Top of Given records

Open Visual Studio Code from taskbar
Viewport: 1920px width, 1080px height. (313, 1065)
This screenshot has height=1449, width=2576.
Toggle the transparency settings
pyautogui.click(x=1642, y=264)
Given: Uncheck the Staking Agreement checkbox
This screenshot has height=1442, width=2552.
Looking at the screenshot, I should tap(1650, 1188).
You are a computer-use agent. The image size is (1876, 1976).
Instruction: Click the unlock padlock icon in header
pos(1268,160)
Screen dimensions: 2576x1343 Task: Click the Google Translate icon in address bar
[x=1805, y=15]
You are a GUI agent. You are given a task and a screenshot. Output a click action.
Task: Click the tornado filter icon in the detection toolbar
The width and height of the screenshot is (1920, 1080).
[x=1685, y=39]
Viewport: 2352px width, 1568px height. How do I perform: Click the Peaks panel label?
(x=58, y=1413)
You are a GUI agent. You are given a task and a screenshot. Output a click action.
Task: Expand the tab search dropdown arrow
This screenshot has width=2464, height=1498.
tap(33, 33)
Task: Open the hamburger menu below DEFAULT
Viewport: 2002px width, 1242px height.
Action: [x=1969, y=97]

Bottom of Given records

Retype the lines from the one containing "This screenshot has width=2464, height=1498." through the last line of the records. Leave out everything else.

This screenshot has width=2464, height=1498.
tap(33, 33)
Task: Open the hamburger menu below DEFAULT
Viewport: 2002px width, 1242px height.
Action: [x=1969, y=97]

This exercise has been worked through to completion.